[Target position data]
_ _ _

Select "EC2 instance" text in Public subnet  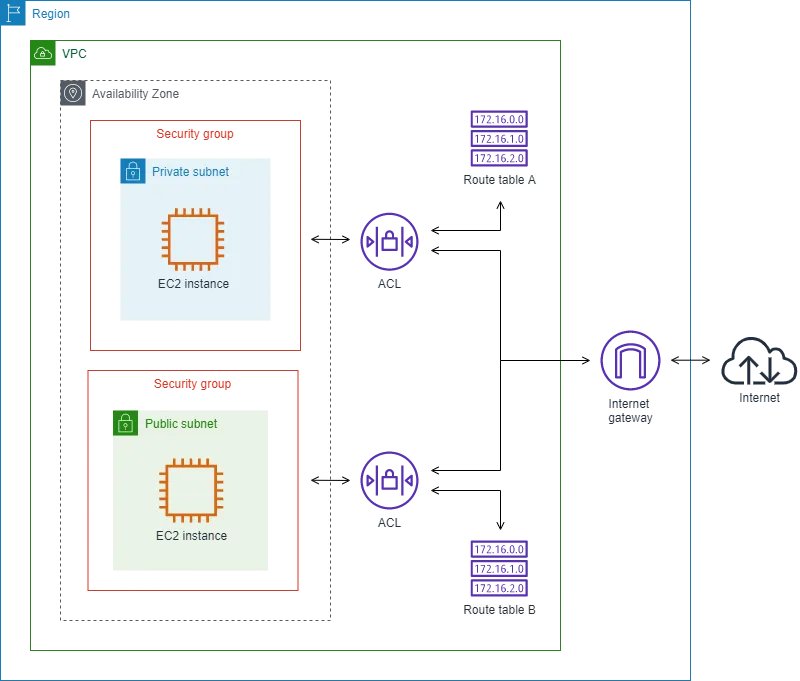point(191,536)
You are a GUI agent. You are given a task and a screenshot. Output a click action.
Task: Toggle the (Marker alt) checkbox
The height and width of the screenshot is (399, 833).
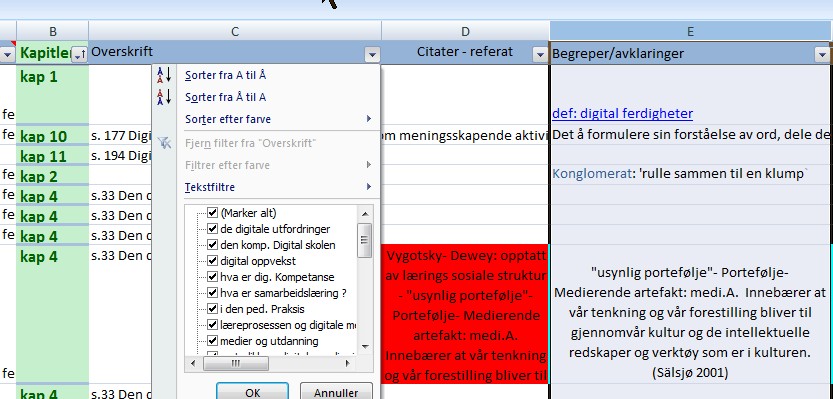(x=212, y=213)
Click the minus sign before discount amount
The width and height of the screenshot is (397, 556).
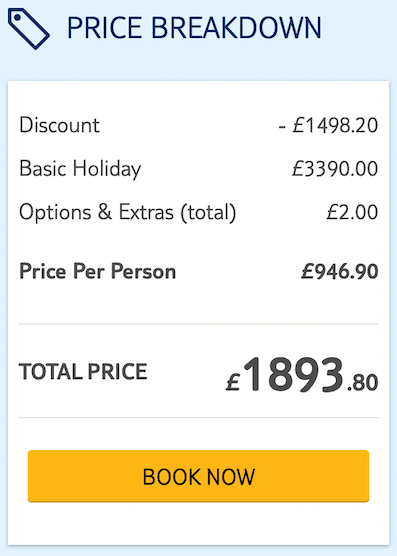(x=282, y=127)
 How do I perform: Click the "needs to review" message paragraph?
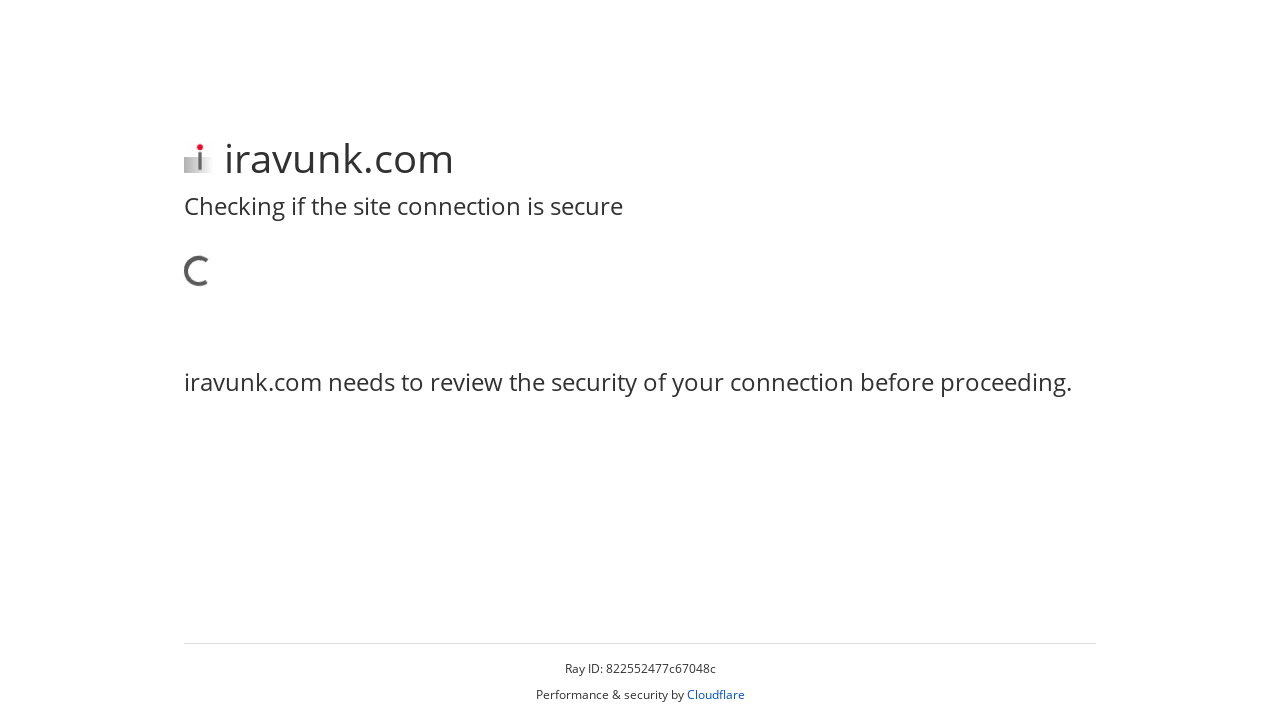(x=627, y=383)
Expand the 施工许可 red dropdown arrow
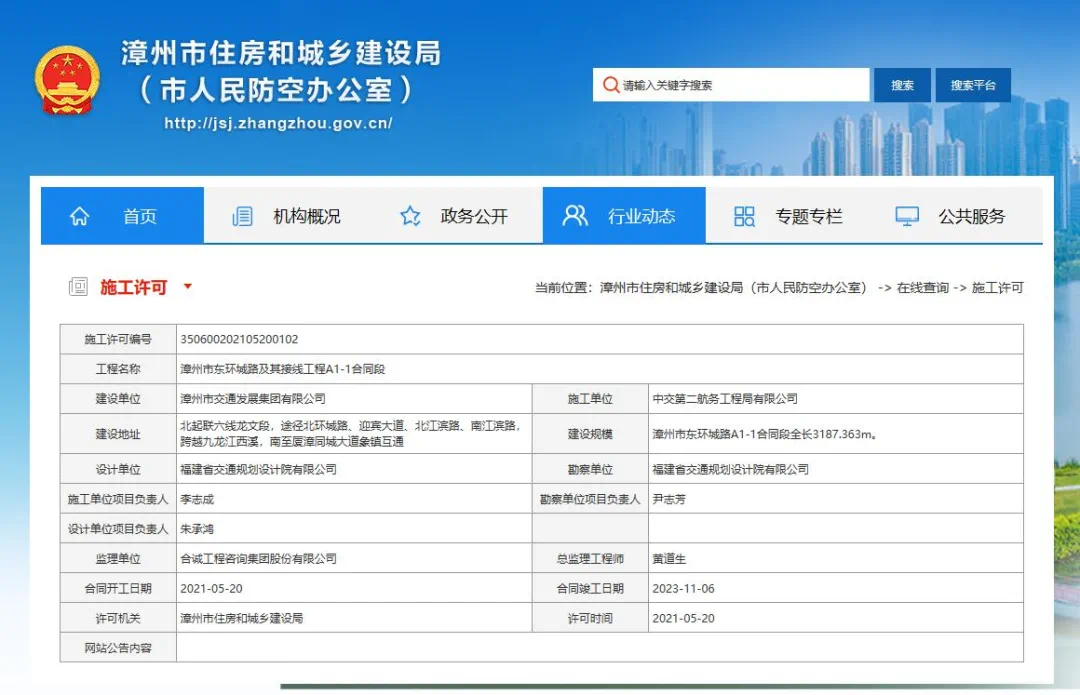The width and height of the screenshot is (1080, 695). click(x=188, y=287)
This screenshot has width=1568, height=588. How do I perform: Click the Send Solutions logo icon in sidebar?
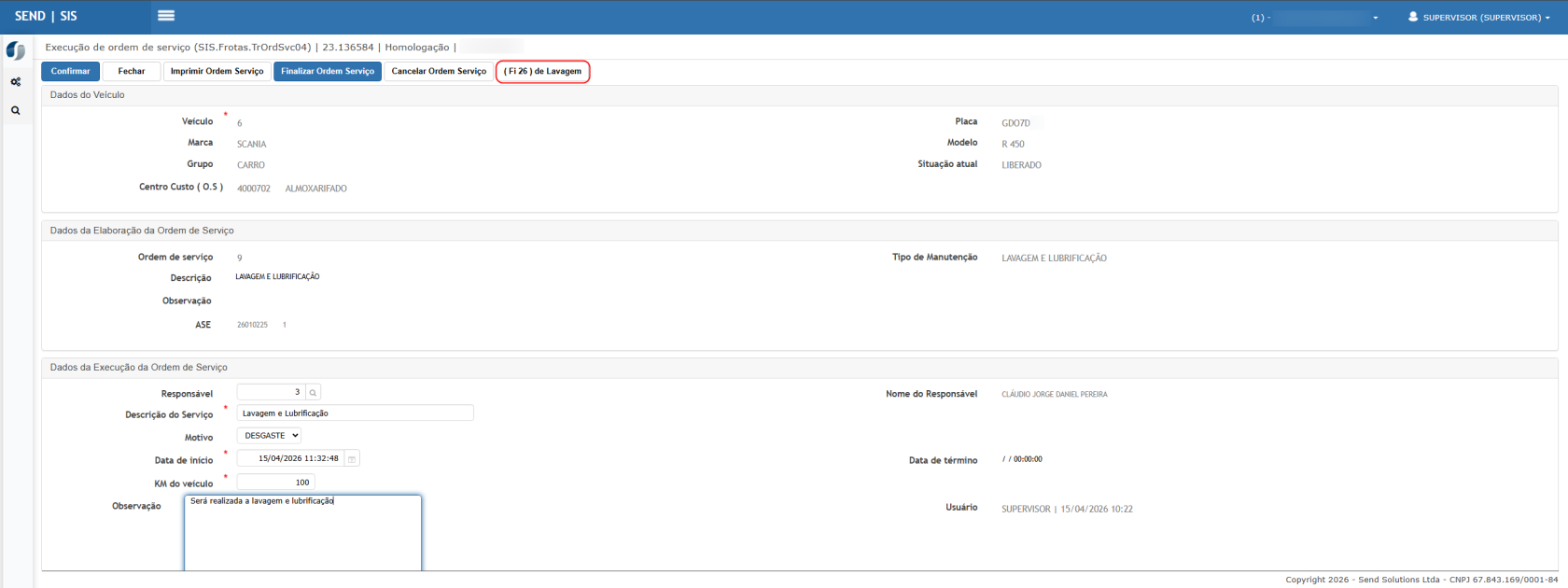[x=16, y=51]
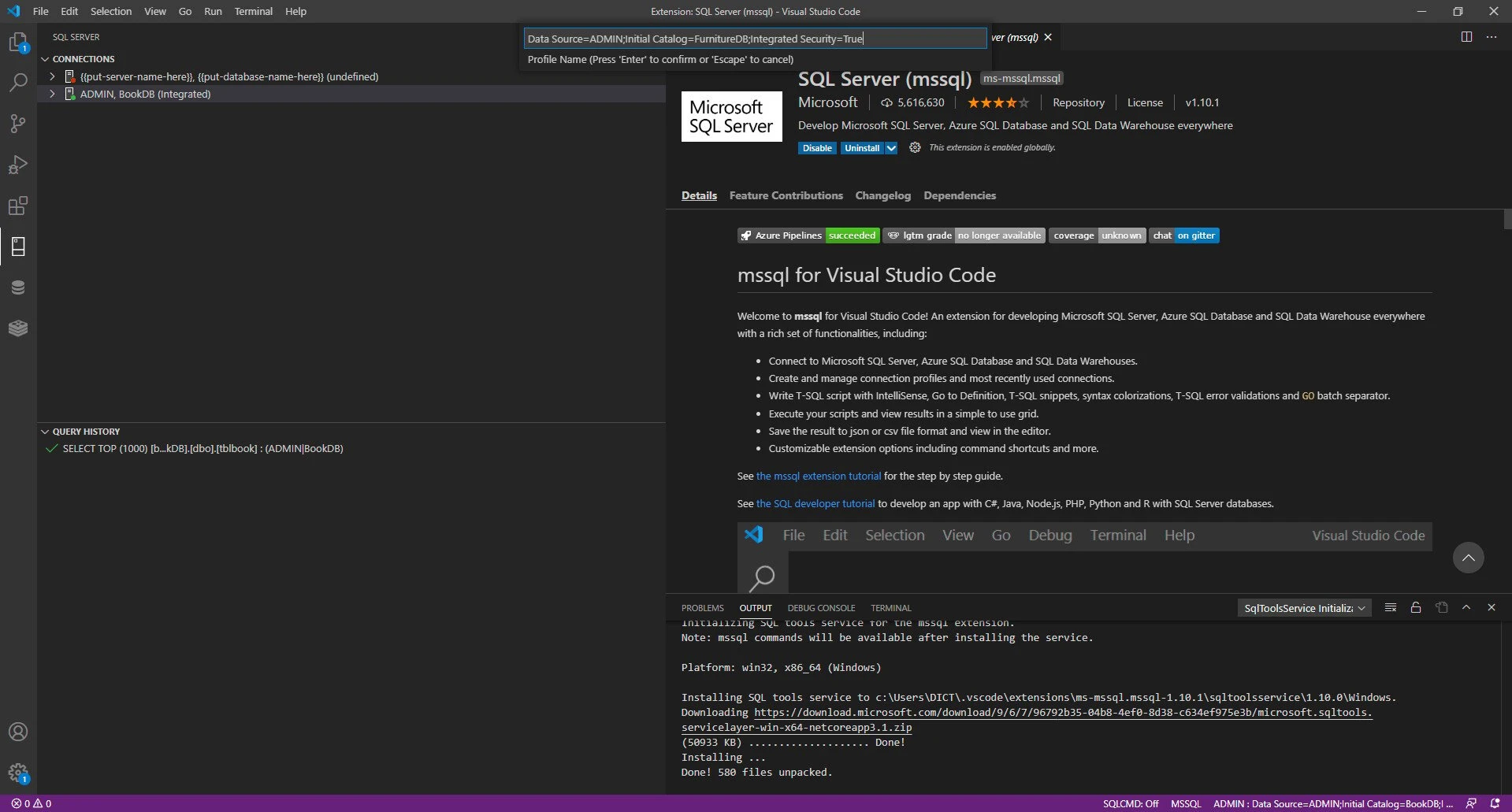
Task: Click the Disable extension button
Action: (x=817, y=148)
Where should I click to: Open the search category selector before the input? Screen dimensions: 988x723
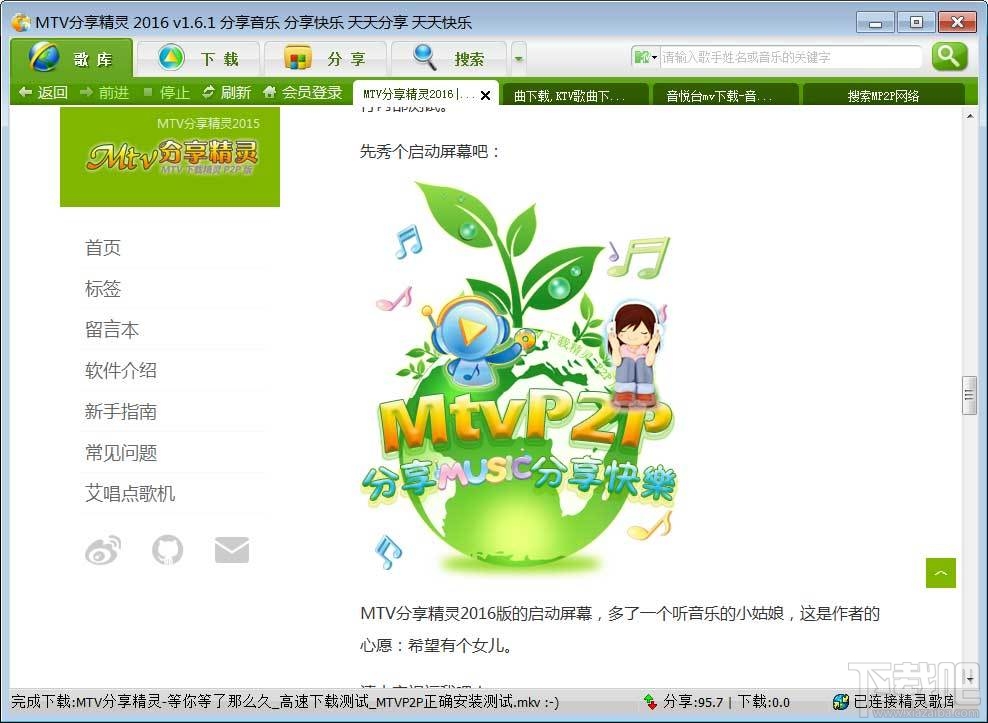tap(645, 57)
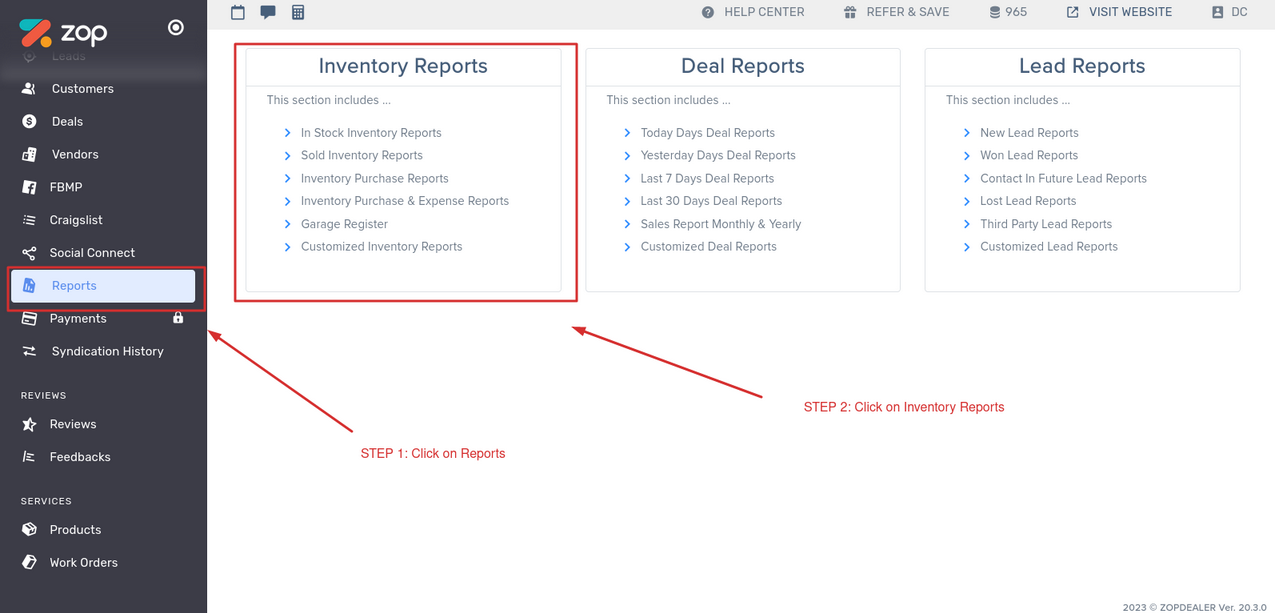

_ _ _

### BRIEF:
Rewrite everything from the line containing "Click the minus sign before discount amount" down to the end of the data, replacing "minus sign" with "minus symbol" and changing nothing else. Leave the pictures out of your answer.

### FINISHED ANSWER:
Click the minus symbol before discount amount
The width and height of the screenshot is (397, 556).
(x=282, y=127)
 How do I perform: Click the "needs to review" message paragraph?
(x=627, y=383)
Expand the 施工许可 red dropdown arrow
The width and height of the screenshot is (1080, 695). click(x=188, y=287)
This screenshot has width=1568, height=588. How do I perform: Click the Send Solutions logo icon in sidebar?
[x=16, y=51]
Task: Click the Disable extension button
Action: (x=817, y=148)
Where should I click to: Open the search category selector before the input? Screen dimensions: 988x723
tap(645, 57)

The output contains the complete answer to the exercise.